• TASK:
For the word "Fragen", report how many lines of the records below contain it, and nothing more.
GIVEN RECORDS START
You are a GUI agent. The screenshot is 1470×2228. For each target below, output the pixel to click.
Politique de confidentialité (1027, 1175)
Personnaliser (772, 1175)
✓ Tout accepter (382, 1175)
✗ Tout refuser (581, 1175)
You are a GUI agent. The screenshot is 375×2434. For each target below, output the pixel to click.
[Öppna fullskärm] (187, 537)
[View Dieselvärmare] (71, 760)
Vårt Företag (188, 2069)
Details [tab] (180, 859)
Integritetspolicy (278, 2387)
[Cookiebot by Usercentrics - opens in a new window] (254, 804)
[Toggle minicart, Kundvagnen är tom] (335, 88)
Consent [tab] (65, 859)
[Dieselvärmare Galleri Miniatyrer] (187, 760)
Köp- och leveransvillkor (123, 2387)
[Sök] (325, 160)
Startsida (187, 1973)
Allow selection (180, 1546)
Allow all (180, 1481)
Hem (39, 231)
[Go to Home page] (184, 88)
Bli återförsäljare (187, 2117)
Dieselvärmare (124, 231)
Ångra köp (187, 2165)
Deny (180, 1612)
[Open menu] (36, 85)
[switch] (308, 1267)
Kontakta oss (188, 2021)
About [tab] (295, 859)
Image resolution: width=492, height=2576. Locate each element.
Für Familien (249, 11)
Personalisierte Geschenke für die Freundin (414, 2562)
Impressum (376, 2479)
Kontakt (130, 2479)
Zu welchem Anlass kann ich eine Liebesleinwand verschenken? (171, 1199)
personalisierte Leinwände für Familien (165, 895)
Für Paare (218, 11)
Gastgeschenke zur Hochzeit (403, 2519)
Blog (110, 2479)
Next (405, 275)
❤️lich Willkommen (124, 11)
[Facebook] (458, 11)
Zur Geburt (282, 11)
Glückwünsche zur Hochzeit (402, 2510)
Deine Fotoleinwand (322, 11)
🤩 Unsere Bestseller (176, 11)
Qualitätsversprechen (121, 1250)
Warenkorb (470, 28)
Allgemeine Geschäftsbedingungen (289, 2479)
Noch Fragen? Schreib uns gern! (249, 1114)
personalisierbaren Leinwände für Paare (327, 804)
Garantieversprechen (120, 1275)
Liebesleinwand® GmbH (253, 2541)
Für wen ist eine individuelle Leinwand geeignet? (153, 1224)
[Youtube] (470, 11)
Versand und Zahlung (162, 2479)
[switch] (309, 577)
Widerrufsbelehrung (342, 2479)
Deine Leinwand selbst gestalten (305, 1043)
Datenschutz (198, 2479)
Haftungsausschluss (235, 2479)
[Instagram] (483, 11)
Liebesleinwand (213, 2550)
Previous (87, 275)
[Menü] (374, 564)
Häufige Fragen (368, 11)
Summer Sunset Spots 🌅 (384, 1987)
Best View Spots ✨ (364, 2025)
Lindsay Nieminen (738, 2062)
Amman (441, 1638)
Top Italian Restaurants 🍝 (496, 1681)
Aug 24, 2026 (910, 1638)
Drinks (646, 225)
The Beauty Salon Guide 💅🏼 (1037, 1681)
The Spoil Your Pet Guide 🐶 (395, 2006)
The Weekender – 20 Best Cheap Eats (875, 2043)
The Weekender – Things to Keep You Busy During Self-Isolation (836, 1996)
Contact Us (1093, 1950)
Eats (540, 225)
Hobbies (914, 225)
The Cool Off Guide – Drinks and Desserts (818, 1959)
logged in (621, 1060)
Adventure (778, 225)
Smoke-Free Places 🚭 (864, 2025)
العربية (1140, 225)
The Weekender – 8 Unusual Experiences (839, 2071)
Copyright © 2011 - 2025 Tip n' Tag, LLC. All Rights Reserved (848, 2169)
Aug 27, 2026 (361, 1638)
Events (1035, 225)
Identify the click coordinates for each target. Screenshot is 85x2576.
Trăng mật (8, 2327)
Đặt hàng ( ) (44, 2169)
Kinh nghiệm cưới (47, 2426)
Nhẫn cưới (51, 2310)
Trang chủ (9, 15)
GIVEN RECORDS END
• RESULT OF THE EXERCISE:
2